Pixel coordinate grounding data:
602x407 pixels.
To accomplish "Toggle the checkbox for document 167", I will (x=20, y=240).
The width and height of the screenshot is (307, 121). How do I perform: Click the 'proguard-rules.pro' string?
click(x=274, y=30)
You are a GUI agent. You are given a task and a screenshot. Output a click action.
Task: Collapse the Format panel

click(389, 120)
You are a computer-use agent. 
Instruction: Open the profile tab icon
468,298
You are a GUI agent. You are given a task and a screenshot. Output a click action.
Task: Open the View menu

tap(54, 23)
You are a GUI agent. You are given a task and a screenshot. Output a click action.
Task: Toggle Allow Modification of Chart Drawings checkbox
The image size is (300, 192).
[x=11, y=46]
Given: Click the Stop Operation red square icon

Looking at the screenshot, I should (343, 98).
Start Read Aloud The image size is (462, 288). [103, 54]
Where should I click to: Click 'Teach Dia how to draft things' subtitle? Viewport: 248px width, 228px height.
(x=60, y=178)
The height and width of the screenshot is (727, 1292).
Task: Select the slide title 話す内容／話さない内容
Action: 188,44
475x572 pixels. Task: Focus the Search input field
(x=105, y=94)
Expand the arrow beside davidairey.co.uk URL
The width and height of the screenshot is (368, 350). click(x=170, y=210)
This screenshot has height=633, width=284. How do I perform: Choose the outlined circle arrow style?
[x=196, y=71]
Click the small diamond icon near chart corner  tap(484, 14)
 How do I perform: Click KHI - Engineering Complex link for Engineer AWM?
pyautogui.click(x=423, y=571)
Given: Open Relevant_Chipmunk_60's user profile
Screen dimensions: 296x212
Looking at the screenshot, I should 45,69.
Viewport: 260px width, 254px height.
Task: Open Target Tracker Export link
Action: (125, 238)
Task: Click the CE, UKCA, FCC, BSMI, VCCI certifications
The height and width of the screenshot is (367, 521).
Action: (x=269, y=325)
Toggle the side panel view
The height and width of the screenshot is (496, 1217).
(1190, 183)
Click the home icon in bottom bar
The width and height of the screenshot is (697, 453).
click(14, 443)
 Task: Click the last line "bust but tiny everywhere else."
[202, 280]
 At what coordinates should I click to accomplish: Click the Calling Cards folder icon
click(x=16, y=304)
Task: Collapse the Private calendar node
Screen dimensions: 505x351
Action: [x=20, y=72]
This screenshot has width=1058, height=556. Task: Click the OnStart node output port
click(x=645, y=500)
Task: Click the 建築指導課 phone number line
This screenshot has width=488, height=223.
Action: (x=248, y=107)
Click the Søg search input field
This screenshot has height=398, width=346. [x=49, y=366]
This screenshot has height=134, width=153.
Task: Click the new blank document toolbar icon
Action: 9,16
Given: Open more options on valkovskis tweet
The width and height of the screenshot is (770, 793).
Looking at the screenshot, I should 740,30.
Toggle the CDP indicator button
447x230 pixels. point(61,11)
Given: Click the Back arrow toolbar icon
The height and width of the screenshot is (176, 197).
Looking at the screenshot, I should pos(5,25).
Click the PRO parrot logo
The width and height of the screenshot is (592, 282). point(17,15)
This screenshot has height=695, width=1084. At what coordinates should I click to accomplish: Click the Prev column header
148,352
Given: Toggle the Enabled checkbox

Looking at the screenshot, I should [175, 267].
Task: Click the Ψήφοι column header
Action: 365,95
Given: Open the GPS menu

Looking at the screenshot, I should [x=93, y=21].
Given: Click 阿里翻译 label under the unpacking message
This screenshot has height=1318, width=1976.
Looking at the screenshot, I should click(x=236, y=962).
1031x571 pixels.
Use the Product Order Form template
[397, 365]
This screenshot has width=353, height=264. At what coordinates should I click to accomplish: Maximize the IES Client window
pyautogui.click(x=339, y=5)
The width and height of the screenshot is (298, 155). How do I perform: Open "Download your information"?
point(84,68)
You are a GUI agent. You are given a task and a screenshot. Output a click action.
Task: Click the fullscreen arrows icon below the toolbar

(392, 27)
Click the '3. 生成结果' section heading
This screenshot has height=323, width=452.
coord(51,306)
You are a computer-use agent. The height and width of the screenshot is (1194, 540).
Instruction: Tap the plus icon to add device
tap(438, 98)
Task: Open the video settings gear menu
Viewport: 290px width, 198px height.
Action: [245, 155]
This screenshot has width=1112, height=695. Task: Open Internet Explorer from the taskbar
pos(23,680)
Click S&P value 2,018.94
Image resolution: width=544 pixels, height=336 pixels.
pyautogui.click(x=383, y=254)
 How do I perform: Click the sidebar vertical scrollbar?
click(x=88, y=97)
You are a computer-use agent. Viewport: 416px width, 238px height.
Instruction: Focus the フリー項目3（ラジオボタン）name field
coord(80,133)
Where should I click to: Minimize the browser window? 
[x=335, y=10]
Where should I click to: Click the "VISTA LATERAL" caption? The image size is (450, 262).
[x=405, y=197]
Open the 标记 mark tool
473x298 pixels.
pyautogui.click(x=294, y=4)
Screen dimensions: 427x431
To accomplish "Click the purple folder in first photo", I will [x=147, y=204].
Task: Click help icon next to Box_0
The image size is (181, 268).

◆ Task statement
The whole block of entries above should be repeated exactly.

◆ Result
602x407 pixels.
To accomplish "Toggle the checkbox for document 167", I will (x=20, y=240).
The width and height of the screenshot is (307, 121). How do I perform: Click the 'proguard-rules.pro' string?
click(x=274, y=30)
You are a GUI agent. You are given a task and a screenshot. Output a click action.
Task: Collapse the Format panel

click(389, 120)
You are a computer-use agent. 
Instruction: Open the profile tab icon
468,298
You are a GUI agent. You are given a task and a screenshot. Output a click action.
Task: Open the View menu

tap(54, 23)
You are a GUI agent. You are given a task and a screenshot. Output a click action.
Task: Toggle Allow Modification of Chart Drawings checkbox
The image size is (300, 192).
[x=11, y=46]
Given: Click the Stop Operation red square icon

Looking at the screenshot, I should (343, 98).
Start Read Aloud The image size is (462, 288). [103, 54]
Where should I click to: Click 'Teach Dia how to draft things' subtitle? Viewport: 248px width, 228px height.
(x=60, y=178)
The height and width of the screenshot is (727, 1292).
Task: Select the slide title 話す内容／話さない内容
Action: 188,44
475x572 pixels. Task: Focus the Search input field
(x=105, y=94)
Expand the arrow beside davidairey.co.uk URL
The width and height of the screenshot is (368, 350). click(x=170, y=210)
This screenshot has height=633, width=284. How do I perform: Choose the outlined circle arrow style?
[x=196, y=71]
Click the small diamond icon near chart corner  tap(484, 14)
 How do I perform: Click KHI - Engineering Complex link for Engineer AWM?
pyautogui.click(x=423, y=571)
Given: Open Relevant_Chipmunk_60's user profile
Screen dimensions: 296x212
Looking at the screenshot, I should 45,69.
Viewport: 260px width, 254px height.
Task: Open Target Tracker Export link
Action: (125, 238)
Task: Click the CE, UKCA, FCC, BSMI, VCCI certifications
The height and width of the screenshot is (367, 521).
Action: (x=269, y=325)
Toggle the side panel view
The height and width of the screenshot is (496, 1217).
(1190, 183)
Click the home icon in bottom bar
The width and height of the screenshot is (697, 453).
click(14, 443)
 Task: Click the last line "bust but tiny everywhere else."
[202, 280]
 At what coordinates should I click to accomplish: Click the Calling Cards folder icon
click(x=16, y=304)
Task: Collapse the Private calendar node
Screen dimensions: 505x351
Action: [x=20, y=72]
This screenshot has width=1058, height=556. Task: Click the OnStart node output port
click(x=645, y=500)
Task: Click the 建築指導課 phone number line
This screenshot has width=488, height=223.
Action: (x=248, y=107)
Click the Søg search input field
This screenshot has height=398, width=346. [x=49, y=366]
This screenshot has height=134, width=153.
Task: Click the new blank document toolbar icon
Action: 9,16
Given: Open more options on valkovskis tweet
The width and height of the screenshot is (770, 793).
Looking at the screenshot, I should 740,30.
Toggle the CDP indicator button
447x230 pixels. point(61,11)
Given: Click the Back arrow toolbar icon
The height and width of the screenshot is (176, 197).
Looking at the screenshot, I should pos(5,25).
Click the PRO parrot logo
The width and height of the screenshot is (592, 282). point(17,15)
This screenshot has height=695, width=1084. At what coordinates should I click to accomplish: Click the Prev column header
148,352
Given: Toggle the Enabled checkbox

Looking at the screenshot, I should [175, 267].
Task: Click the Ψήφοι column header
Action: 365,95
Given: Open the GPS menu

Looking at the screenshot, I should [x=93, y=21].
Given: Click 阿里翻译 label under the unpacking message
This screenshot has height=1318, width=1976.
Looking at the screenshot, I should click(x=236, y=962).
1031x571 pixels.
Use the Product Order Form template
[397, 365]
This screenshot has width=353, height=264. At what coordinates should I click to accomplish: Maximize the IES Client window
pyautogui.click(x=339, y=5)
The width and height of the screenshot is (298, 155). How do I perform: Open "Download your information"?
point(84,68)
You are a GUI agent. You are given a task and a screenshot. Output a click action.
Task: Click the fullscreen arrows icon below the toolbar

(392, 27)
Click the '3. 生成结果' section heading
This screenshot has height=323, width=452.
coord(51,306)
You are a computer-use agent. The height and width of the screenshot is (1194, 540).
Instruction: Tap the plus icon to add device
tap(438, 98)
Task: Open the video settings gear menu
Viewport: 290px width, 198px height.
Action: [245, 155]
This screenshot has width=1112, height=695. Task: Open Internet Explorer from the taskbar
pos(23,680)
Click S&P value 2,018.94
Image resolution: width=544 pixels, height=336 pixels.
pyautogui.click(x=383, y=254)
 How do I perform: Click the sidebar vertical scrollbar?
click(x=88, y=97)
You are a computer-use agent. Viewport: 416px width, 238px height.
Instruction: Focus the フリー項目3（ラジオボタン）name field
coord(80,133)
Where should I click to: Minimize the browser window? 
[x=335, y=10]
Where should I click to: Click the "VISTA LATERAL" caption? The image size is (450, 262).
[x=405, y=197]
Open the 标记 mark tool
473x298 pixels.
pyautogui.click(x=294, y=4)
Screen dimensions: 427x431
To accomplish "Click the purple folder in first photo", I will [x=147, y=204].
Task: Click help icon next to Box_0
The image size is (181, 268).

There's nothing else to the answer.